The Hawaii International Film Festival begins on Thursday at Dole Cannery, with 187 films from 35 countries screening over the following 10 days in Honolulu.
The festival will also screen films on Kauai from Nov. 15-18 and Hawaii Island and Maui from Nov. 29-Dec. 2.
Tickets for films are $10-$14; festival passes are $350-$1000. Tickets for the HIFF Awards Gala, 6-10 p.m. Nov. 16 at the Halekulani, are $500.
Tickets and information: hiff.org, 447-0577.
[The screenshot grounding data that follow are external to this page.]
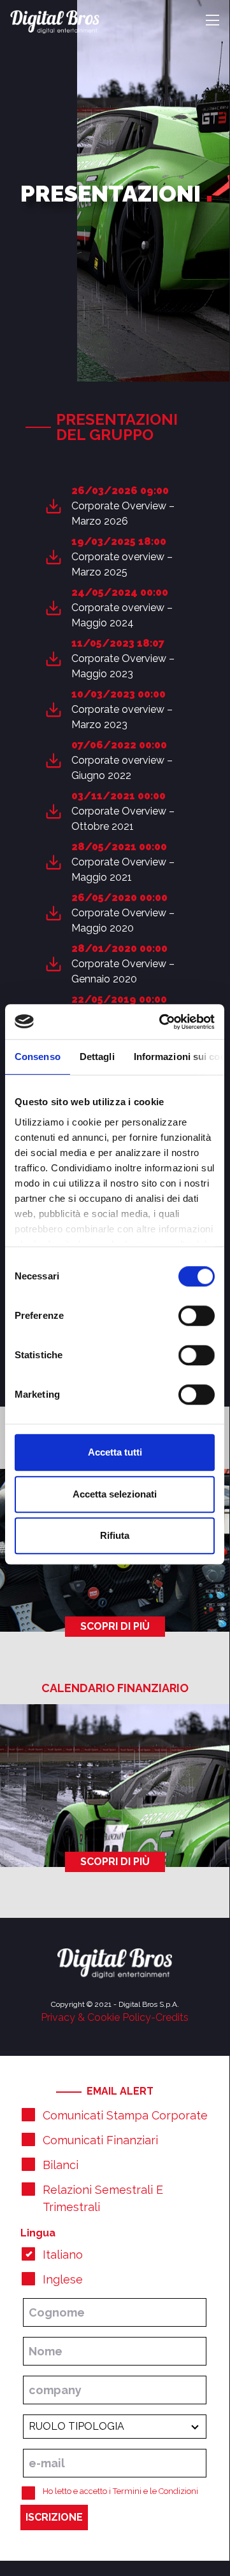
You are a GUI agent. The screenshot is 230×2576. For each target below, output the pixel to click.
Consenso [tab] (38, 1056)
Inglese (63, 2279)
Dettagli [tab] (97, 1056)
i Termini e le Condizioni (153, 2491)
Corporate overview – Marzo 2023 (122, 717)
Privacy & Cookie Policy (96, 2017)
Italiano (63, 2254)
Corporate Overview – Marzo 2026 (123, 513)
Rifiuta (114, 1535)
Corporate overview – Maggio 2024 (122, 615)
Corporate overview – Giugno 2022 (122, 768)
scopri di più (115, 1626)
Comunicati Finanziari (100, 2140)
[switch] (196, 1315)
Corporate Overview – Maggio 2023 (123, 666)
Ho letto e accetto (120, 2491)
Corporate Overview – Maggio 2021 (123, 869)
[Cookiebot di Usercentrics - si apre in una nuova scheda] (162, 1022)
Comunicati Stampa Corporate (125, 2115)
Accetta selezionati (115, 1494)
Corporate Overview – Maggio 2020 (123, 920)
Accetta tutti (115, 1452)
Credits (172, 2017)
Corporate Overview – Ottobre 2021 (123, 818)
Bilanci (60, 2165)
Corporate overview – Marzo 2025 (122, 564)
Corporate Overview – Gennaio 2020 (123, 971)
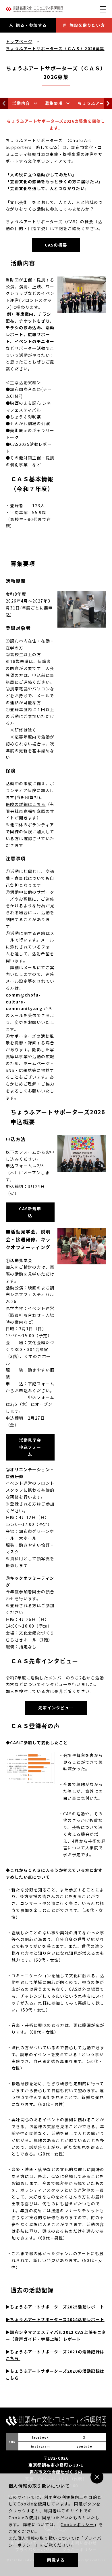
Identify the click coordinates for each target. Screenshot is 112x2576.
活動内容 (21, 103)
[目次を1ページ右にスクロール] (108, 103)
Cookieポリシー (77, 2524)
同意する (56, 2560)
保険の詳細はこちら (26, 804)
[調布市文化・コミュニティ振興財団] (34, 11)
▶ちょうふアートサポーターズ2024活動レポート (55, 2319)
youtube (84, 2446)
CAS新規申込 (30, 1212)
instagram (40, 2446)
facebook (40, 2437)
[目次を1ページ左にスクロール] (4, 103)
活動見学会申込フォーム (30, 1447)
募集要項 (54, 103)
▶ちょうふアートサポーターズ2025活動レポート (55, 2307)
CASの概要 (56, 245)
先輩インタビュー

>> NOV. 8: Opening the festival this year is “Shadow,” the latest film from master Chinese auteur Zhang Yimou, (“Raise the Red Lantern,” “House of Flying Daggers”). Zhang has had a longstanding relationship with HIFF, which has screened many of his films before they got broad general release. “Shadow,” which premiered at the Venice International Film Festival to acclaim, is an action movie drawn from the “Romance of the Three Kingdoms,” a masterpiece of Chinese literature. It screens at 8 p.m. Thursday at Dole Cannery.
>> NOV. 14 AND NOV. 17: HIFF’s centerpiece attraction is “Green Book,” which is already being considered an Oscars favorite. The film, written and directed by Peter Farrelly (“There’s Something About Mary”), stars Viggo Mortensen (“Lord of the Rings”) as the driver for a black classical pianist played by Mahershala Ali (Oscar winner from “Moonlight”) touring the Deep South in the early 1960s. The film screens at 8 p.m. Nov. 14 and 2 p.m. Nov. 17 at Dole Cannery. Producer Jim Burke (“The Descendants”) will be coming to Honolulu for the festival.
>> NOV. 15-17: HIFF is offering a special focus on renowned Hong Kong filmmaker Wong Kar-wai, whose highly stylized vision will be presented in a trio of his best films: “Chungking Express,” 6:30 p.m. Nov. 15; “Happy Together,” 6:45 p.m. Nov. 16; and “In the Mood for Love,” 12:30 p.m. Nov. 17 at Dole Cannery. Wong will attend the screening of “Chungking Express” for a Q&A.
>> NOV. 17: Another special guest at the festival will be Awkwafina, the rapper turned actor who starred in two major films this year, “Ocean’s Eight” and the megahit “Crazy Rich Asians.” She is receiving a Halekulani Maverick Award as someone who has taken an unusual path to film. A HIFF Sound X Vision presentation, “In Conversation with Awkwafina” takes place at 2 p.m. Nov. 17 at the iHeartRadio Music Hall; advance tickets are already sold out.
>> NOV. 18: Closing the festival will be the world premiere of “Moananuiakea: One Ocean, One People. One Canoe.” Directed by Na‘alehu Anthony, the film documents the round-the-world voyage of Hokulea, the traditional Polynesian voyaging canoe. The film screens at 6:30 Nov. 18 at Hawaii Theatre.